START DATA SUPPLIED

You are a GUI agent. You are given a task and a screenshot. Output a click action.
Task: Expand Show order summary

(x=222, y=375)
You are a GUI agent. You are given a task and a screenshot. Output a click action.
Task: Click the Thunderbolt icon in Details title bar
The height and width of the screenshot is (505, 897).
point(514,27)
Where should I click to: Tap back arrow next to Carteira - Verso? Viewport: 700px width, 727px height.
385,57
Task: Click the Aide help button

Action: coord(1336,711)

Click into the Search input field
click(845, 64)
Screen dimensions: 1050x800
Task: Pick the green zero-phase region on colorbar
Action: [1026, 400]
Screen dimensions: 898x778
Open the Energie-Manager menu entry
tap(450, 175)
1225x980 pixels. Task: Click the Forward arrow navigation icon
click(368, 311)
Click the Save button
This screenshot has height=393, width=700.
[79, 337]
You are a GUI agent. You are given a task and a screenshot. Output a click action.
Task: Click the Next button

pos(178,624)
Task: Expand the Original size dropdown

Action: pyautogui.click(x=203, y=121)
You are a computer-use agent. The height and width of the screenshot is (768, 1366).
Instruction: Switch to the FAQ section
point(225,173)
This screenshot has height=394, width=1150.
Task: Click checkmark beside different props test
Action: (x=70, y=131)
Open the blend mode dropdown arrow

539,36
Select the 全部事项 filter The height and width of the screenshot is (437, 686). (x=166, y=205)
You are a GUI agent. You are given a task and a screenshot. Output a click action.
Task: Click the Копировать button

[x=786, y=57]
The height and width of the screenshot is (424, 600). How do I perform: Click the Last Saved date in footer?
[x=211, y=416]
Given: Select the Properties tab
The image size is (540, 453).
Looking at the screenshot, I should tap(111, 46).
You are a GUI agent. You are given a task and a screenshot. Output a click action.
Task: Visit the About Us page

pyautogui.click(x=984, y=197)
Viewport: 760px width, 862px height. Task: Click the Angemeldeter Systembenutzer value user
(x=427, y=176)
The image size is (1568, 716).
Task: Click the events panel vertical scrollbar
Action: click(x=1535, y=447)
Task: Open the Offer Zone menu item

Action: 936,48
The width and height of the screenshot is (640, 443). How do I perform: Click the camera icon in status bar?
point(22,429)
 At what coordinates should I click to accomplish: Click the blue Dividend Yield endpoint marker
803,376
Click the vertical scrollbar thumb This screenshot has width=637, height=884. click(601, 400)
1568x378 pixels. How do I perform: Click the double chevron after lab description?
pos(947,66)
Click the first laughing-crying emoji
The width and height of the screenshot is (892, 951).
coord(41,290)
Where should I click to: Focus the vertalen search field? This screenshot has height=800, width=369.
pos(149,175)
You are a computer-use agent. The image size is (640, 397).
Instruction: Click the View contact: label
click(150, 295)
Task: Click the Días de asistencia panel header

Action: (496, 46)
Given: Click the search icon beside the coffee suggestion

END DATA SUPPLIED

### [TASK OBJECTIVE]
Word for word, transcribe the data shown above.

### [YOUR SOLUTION]
You are a GUI agent. You are given a task and a screenshot. Output a click action.
Task: Expand Show order summary

(x=222, y=375)
You are a GUI agent. You are given a task and a screenshot. Output a click action.
Task: Click the Thunderbolt icon in Details title bar
The height and width of the screenshot is (505, 897).
point(514,27)
Where should I click to: Tap back arrow next to Carteira - Verso? Viewport: 700px width, 727px height.
385,57
Task: Click the Aide help button

Action: coord(1336,711)

Click into the Search input field
click(845, 64)
Screen dimensions: 1050x800
Task: Pick the green zero-phase region on colorbar
Action: [1026, 400]
Screen dimensions: 898x778
Open the Energie-Manager menu entry
tap(450, 175)
1225x980 pixels. Task: Click the Forward arrow navigation icon
click(368, 311)
Click the Save button
This screenshot has height=393, width=700.
[79, 337]
You are a GUI agent. You are given a task and a screenshot. Output a click action.
Task: Click the Next button

pos(178,624)
Task: Expand the Original size dropdown

Action: pyautogui.click(x=203, y=121)
You are a computer-use agent. The height and width of the screenshot is (768, 1366).
Instruction: Switch to the FAQ section
point(225,173)
This screenshot has height=394, width=1150.
Task: Click checkmark beside different props test
Action: (x=70, y=131)
Open the blend mode dropdown arrow

539,36
Select the 全部事项 filter The height and width of the screenshot is (437, 686). (x=166, y=205)
You are a GUI agent. You are given a task and a screenshot. Output a click action.
Task: Click the Копировать button

[x=786, y=57]
The height and width of the screenshot is (424, 600). How do I perform: Click the Last Saved date in footer?
[x=211, y=416]
Given: Select the Properties tab
The image size is (540, 453).
Looking at the screenshot, I should tap(111, 46).
You are a GUI agent. You are given a task and a screenshot. Output a click action.
Task: Visit the About Us page

pyautogui.click(x=984, y=197)
Viewport: 760px width, 862px height. Task: Click the Angemeldeter Systembenutzer value user
(x=427, y=176)
The image size is (1568, 716).
Task: Click the events panel vertical scrollbar
Action: click(x=1535, y=447)
Task: Open the Offer Zone menu item

Action: 936,48
The width and height of the screenshot is (640, 443). How do I perform: Click the camera icon in status bar?
point(22,429)
 At what coordinates should I click to accomplish: Click the blue Dividend Yield endpoint marker
803,376
Click the vertical scrollbar thumb This screenshot has width=637, height=884. click(601, 400)
1568x378 pixels. How do I perform: Click the double chevron after lab description?
pos(947,66)
Click the first laughing-crying emoji
The width and height of the screenshot is (892, 951).
coord(41,290)
Where should I click to: Focus the vertalen search field? This screenshot has height=800, width=369.
pos(149,175)
You are a computer-use agent. The image size is (640, 397).
Instruction: Click the View contact: label
click(150, 295)
Task: Click the Días de asistencia panel header

Action: (496, 46)
Given: Click the search icon beside the coffee suggestion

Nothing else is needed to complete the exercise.